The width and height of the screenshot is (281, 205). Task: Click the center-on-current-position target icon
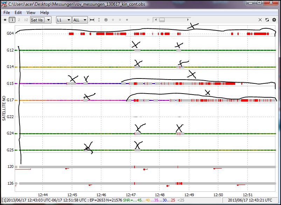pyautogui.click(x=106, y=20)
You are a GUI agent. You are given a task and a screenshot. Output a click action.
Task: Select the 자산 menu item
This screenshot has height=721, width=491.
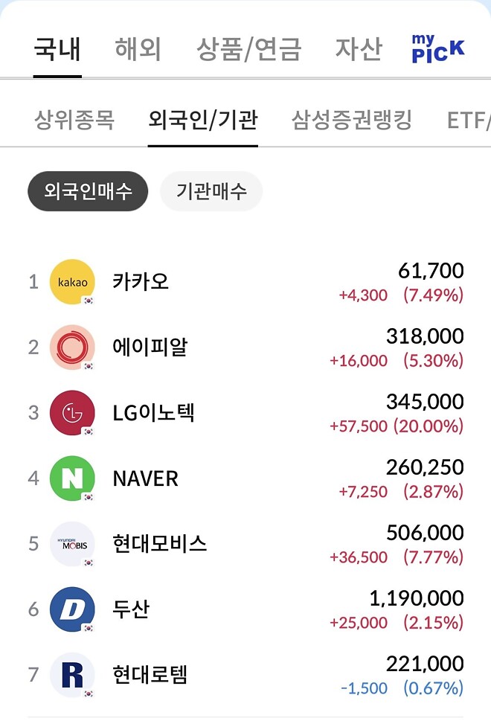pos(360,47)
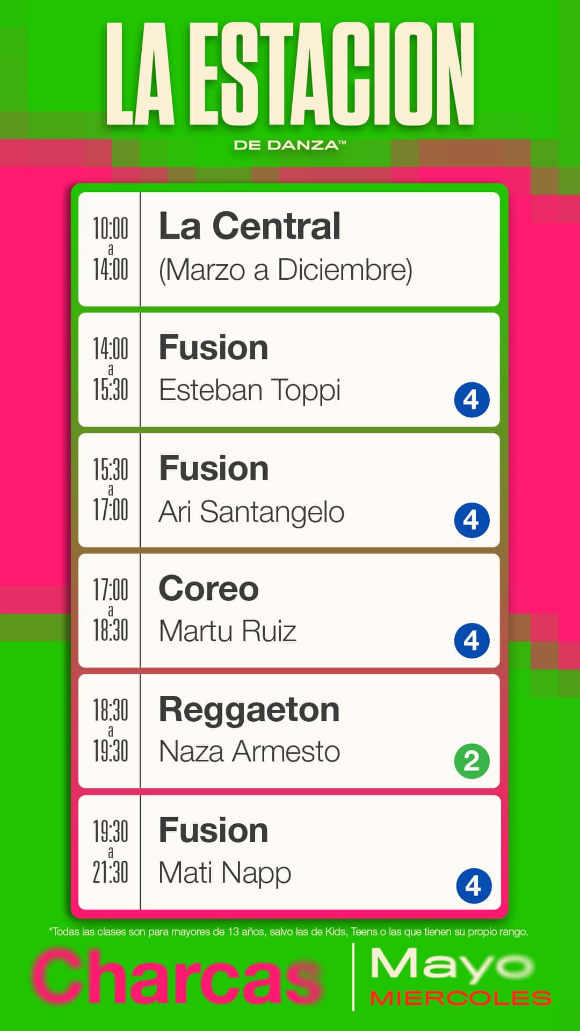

+++

Work required: Please set down the lines above word for word and leave out the pictures.

Written response:
The width and height of the screenshot is (281, 205). Task: Click the center-on-current-position target icon
pyautogui.click(x=106, y=20)
You are a GUI agent. You are given a task and a screenshot. Output a click action.
Task: Select the 자산 menu item
This screenshot has height=721, width=491.
pos(360,47)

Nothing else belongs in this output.